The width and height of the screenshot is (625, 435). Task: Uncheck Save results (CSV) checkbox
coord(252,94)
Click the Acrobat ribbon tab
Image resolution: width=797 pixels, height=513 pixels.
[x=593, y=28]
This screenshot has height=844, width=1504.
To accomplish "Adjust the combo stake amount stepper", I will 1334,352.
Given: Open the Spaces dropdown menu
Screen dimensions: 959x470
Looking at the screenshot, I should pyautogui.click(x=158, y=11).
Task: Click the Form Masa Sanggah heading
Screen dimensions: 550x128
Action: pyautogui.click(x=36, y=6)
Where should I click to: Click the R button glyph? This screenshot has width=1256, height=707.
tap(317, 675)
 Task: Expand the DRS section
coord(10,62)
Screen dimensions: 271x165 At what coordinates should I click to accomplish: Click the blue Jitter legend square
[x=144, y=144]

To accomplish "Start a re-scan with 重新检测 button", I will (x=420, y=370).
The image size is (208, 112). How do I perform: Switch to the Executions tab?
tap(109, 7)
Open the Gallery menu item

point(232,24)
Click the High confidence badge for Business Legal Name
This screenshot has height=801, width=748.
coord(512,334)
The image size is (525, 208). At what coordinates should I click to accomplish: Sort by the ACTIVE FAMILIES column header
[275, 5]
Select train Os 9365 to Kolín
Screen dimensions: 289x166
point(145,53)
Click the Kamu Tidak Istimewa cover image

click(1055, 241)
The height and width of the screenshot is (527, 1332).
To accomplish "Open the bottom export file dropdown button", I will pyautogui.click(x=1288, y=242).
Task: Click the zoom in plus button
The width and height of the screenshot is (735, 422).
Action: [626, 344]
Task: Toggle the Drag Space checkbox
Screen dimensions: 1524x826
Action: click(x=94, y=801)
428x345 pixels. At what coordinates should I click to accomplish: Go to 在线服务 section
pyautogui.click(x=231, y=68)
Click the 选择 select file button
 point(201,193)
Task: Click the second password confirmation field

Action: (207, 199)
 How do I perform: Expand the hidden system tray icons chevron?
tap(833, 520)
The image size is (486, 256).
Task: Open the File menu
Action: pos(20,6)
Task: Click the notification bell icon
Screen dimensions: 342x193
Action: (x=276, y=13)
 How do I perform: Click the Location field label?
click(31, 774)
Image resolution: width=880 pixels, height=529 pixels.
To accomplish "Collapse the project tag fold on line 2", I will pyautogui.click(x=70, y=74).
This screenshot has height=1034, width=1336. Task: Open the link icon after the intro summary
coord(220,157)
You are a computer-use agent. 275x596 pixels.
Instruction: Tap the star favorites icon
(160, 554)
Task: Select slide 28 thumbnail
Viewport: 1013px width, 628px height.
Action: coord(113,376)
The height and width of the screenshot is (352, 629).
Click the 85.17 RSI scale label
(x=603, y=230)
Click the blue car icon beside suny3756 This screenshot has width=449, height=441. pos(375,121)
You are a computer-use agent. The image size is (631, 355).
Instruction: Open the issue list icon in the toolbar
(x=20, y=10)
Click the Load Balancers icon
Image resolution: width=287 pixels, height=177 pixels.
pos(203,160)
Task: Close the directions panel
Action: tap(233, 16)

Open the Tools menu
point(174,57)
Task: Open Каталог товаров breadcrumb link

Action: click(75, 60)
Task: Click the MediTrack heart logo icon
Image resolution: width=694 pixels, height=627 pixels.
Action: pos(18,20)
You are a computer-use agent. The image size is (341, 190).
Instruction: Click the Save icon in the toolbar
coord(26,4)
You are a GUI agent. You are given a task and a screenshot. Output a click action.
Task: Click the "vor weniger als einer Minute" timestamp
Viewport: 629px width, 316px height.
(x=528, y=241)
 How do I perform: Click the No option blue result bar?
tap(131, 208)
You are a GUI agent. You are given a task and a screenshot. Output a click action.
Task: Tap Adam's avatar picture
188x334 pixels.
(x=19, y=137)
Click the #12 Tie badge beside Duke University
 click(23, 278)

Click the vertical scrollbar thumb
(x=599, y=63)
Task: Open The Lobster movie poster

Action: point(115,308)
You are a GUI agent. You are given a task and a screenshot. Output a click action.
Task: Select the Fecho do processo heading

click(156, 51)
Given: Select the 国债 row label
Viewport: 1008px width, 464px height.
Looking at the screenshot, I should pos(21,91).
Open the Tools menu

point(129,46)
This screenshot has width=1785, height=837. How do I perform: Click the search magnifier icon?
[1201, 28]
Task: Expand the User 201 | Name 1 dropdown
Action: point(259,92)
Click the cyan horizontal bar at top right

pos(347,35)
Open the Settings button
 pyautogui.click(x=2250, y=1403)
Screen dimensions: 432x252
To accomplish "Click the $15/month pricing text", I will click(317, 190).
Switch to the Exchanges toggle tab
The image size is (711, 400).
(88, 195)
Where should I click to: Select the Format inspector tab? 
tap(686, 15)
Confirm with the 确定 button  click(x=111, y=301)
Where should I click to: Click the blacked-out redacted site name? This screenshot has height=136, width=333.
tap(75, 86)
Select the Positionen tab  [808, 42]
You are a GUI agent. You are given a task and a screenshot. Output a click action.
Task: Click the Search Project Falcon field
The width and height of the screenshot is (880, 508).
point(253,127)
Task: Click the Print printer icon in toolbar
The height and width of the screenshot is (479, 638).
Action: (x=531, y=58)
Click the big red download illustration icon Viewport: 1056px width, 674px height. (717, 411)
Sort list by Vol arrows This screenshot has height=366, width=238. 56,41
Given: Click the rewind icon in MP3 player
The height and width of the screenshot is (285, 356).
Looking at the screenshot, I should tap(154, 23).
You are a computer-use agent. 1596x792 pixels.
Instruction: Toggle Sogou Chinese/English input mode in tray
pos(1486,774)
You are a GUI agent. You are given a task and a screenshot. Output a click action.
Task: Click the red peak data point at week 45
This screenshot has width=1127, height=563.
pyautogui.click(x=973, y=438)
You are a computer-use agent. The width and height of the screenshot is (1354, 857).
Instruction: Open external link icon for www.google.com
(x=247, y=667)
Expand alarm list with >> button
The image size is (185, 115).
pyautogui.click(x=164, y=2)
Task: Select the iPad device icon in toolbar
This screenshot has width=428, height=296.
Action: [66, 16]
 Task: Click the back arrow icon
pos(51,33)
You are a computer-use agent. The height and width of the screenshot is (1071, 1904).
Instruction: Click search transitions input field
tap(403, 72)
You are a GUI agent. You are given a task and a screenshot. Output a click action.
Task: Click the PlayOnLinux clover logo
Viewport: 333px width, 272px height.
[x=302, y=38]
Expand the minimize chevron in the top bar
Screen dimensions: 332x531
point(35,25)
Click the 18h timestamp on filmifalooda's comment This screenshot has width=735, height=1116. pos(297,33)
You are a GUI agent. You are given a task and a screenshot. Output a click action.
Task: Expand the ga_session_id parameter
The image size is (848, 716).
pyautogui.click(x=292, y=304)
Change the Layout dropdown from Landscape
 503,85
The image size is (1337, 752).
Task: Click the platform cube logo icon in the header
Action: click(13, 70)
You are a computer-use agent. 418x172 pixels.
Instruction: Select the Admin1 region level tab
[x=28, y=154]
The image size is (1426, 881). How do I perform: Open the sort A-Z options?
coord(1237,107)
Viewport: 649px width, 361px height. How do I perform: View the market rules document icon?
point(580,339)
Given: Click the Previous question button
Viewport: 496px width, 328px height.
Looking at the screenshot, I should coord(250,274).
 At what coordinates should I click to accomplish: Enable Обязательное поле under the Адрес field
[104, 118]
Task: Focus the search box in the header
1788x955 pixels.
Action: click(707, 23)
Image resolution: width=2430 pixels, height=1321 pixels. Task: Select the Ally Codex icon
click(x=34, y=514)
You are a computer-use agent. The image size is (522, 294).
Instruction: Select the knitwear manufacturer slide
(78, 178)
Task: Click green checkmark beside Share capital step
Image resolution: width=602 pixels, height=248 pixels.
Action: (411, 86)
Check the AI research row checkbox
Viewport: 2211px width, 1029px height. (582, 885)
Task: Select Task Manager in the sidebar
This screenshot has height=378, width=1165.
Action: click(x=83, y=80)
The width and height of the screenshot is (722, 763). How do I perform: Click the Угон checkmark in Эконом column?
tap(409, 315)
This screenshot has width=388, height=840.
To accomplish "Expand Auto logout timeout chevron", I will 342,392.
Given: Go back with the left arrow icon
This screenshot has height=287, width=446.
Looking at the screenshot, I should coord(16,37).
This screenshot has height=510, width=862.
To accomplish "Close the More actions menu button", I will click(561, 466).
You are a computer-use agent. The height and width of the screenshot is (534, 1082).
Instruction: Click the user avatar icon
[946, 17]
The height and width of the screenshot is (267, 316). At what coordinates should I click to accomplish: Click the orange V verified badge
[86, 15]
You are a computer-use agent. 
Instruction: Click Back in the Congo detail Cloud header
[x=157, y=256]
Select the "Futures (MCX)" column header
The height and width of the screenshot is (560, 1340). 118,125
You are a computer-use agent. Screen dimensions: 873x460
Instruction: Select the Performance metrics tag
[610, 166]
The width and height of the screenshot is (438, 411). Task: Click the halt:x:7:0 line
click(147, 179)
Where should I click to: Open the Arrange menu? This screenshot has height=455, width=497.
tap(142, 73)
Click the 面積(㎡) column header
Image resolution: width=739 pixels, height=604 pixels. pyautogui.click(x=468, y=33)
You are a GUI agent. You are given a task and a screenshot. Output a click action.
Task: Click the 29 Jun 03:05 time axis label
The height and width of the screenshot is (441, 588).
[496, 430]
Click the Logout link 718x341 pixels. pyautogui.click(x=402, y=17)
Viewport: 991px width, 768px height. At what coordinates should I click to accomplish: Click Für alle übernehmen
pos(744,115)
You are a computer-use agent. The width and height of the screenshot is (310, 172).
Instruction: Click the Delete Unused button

● ● ● ● ●

• **Stated task**: Shift every answer coordinate by adding 21 to each number, and write out the records again, requests included, starting with the first line and going on through the line with "I will 1334,352.".

• **Answer in full**:
The width and height of the screenshot is (625, 435). Task: Uncheck Save results (CSV) checkbox
coord(273,115)
Click the Acrobat ribbon tab
Image resolution: width=797 pixels, height=513 pixels.
[x=614, y=49]
This screenshot has height=844, width=1504.
To accomplish "Adjust the combo stake amount stepper", I will 1355,373.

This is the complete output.